A new study by Colorado State University (CSU) (Fort Collins, Colorado, USA) civil engineers examines the hidden costs to building foundations due to rising sea levels. As part of the study, the researchers propose a method for inspection and repair to lower costs associated with deterioration from saltwater corrosion.
The researchers, who are part of the CSU’s Center for Risk-Based Community Resilience Planning, say it is important to plan ahead—especially considering there are more than 16 million buildings along the U.S. Atlantic and Gulf coasts.
“This is a problem, and it’s going to cost a lot of money,” says Hussam Mahmoud, a CSU engineering professor and co-author on the study.
In their work, engineers looked at nearly 137,000 residential buildings in low-lying regions in Mobile County, Alabama, and estimated probable foundation damage from saltwater corrosion.
As sea level rises, so does the groundwater table, and saltwater is more corrosive than freshwater. Using existing predictions for sea level rise and water table levels based on wells in Mobile, they predicted how long it would take for saltwater to reach the buildings’ foundations.
Under the most extreme sea level rise projections, they estimated the annual repair cost for foundations in Mobile could total $90 million by 2100.
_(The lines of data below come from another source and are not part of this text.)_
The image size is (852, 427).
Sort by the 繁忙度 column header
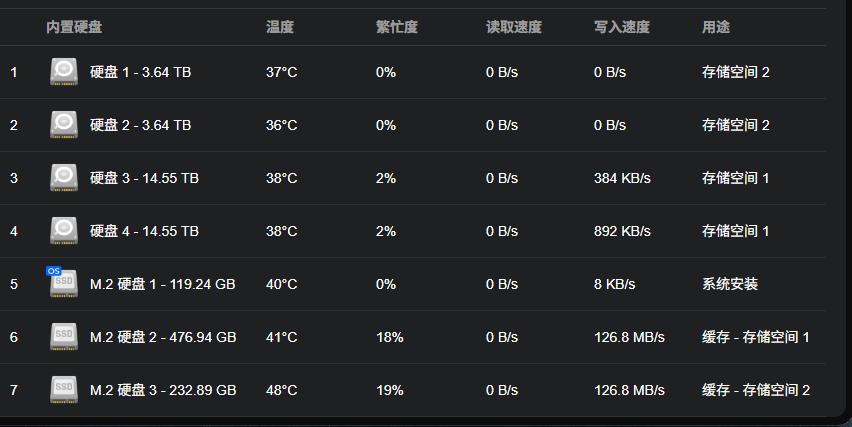(397, 27)
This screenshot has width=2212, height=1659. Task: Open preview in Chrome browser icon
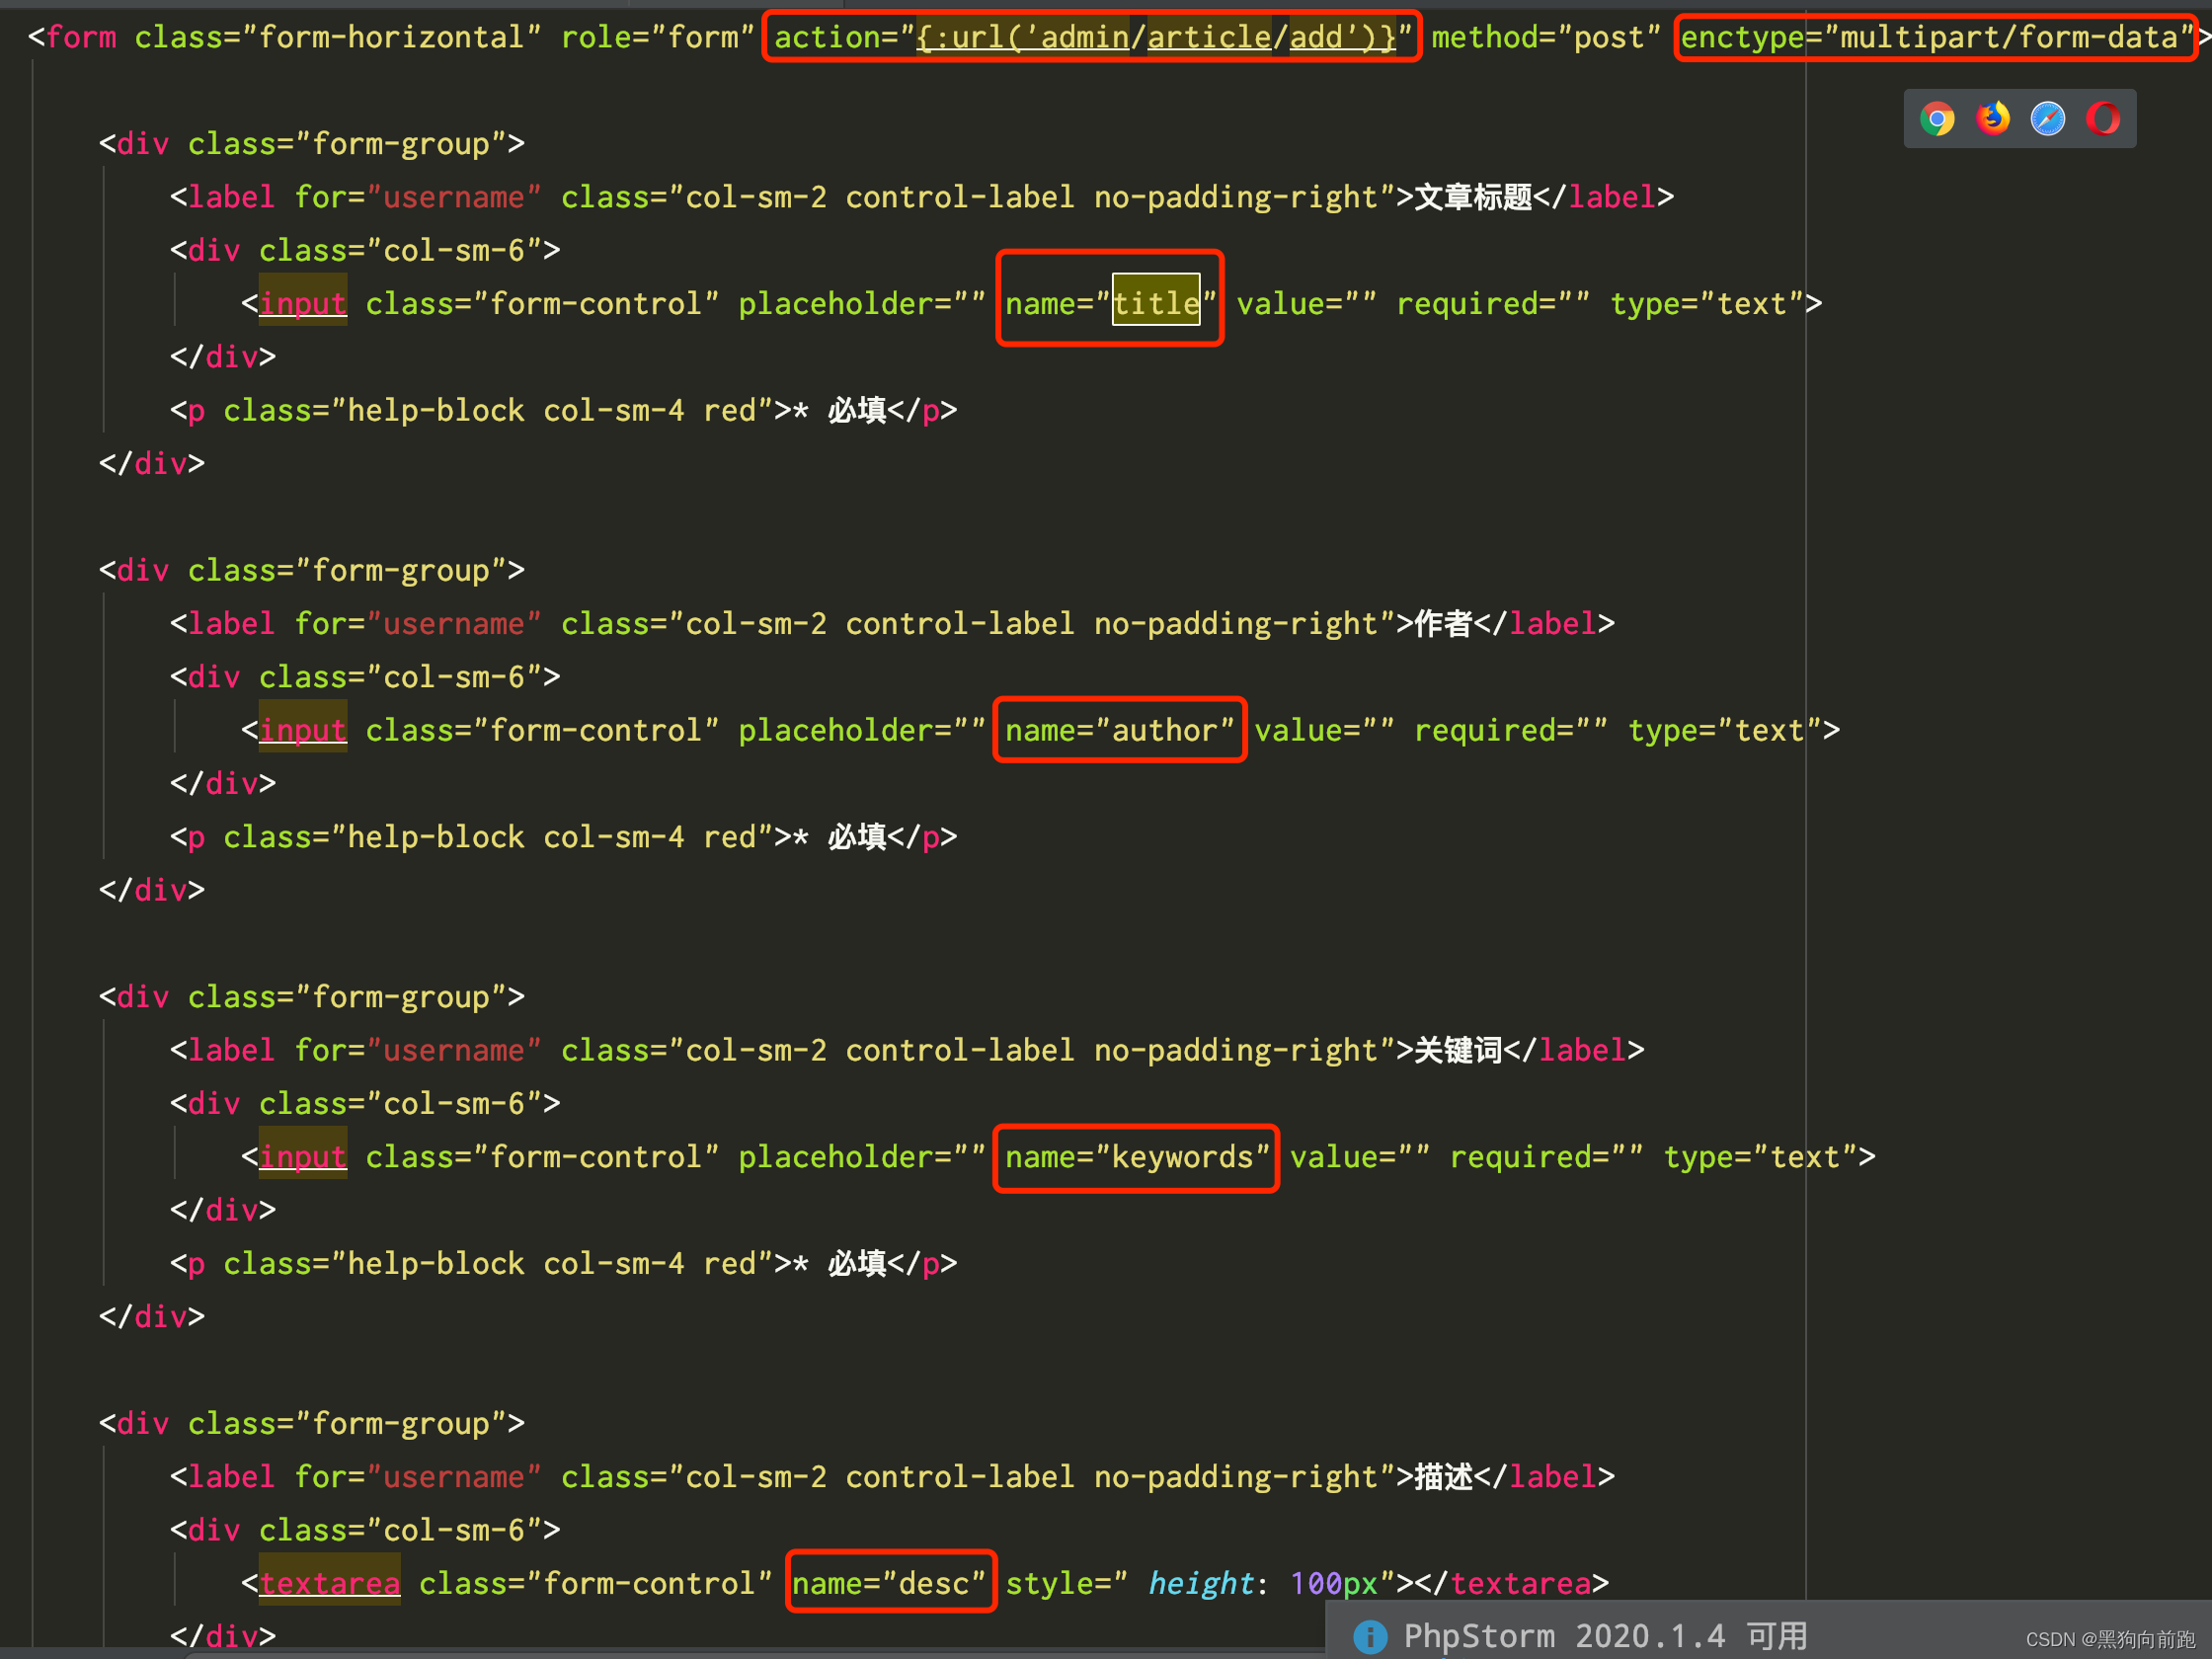click(x=1937, y=119)
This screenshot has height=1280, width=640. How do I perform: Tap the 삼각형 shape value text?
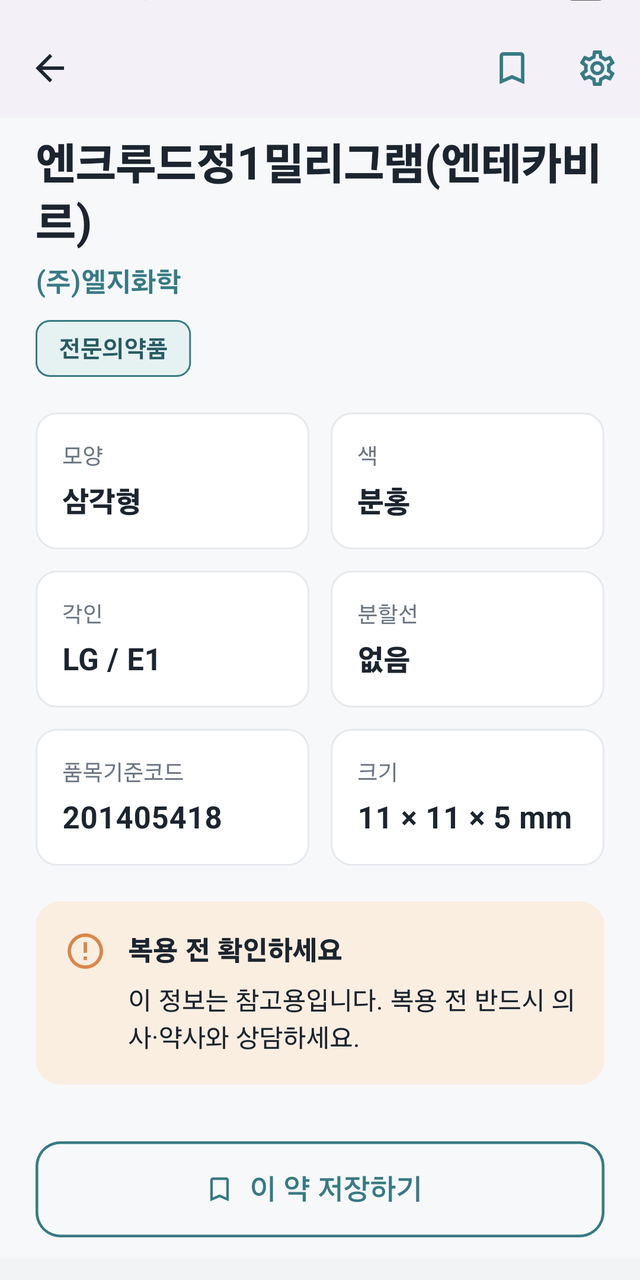coord(101,501)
“The significance here is that this value that we found for one of the saltwater intrusion scenarios is just for 137,000 buildings in Mobile,” Mahmoud says. “If you calculated the cost for the entire East Coast—or from the East to the West Coast—it would be staggering.”
Providing a Solution
During the study, the engineers developed a formula to help building owners determine when to inspect and repair their buildings based on building location and the probability of saltwater corrosion. They say waiting for the right time to repair the foundation—but not so long that damage has been done—will save building owners money.
They also proposed the use of low-cost sensors to monitor the water table level near a building’s foundation and protect against uncertainties.
The researchers say they chose to study Mobile because it is an industrial port city with a large economically disadvantaged population. As such, they have started investigating the impact of natural disasters on Mobile’s vulnerable communities to figure out the best way to allocate resources to help them recover in an emergency.
“In order for us to assess social and economic impact, we have to have a good understanding of the impact of the hazard on the built environment,” Mahmoud says.
Next Research Steps
Next, the team plans to examine structural performance beyond the foundation and how that affects people in the area. For example, how much wind and water surge during a hurricane can a structure withstand before alternative housing or shelters are needed?
“This work will allow us to be proactive about finding solutions quickly to help those in need, instead of waiting until it’s bad,” Mahmoud explains.
Helping communities recover from natural disasters is the focus of the CSU-led center, described as a $20 million partnership with the U.S. National Institute of Standards and Technology (NIST) that involves collaborators from more than a dozen other universities.
The complete study, titled “Hidden costs to building foundations due to sea level rise in a changing climate,” is published in Nature Scientific Reports.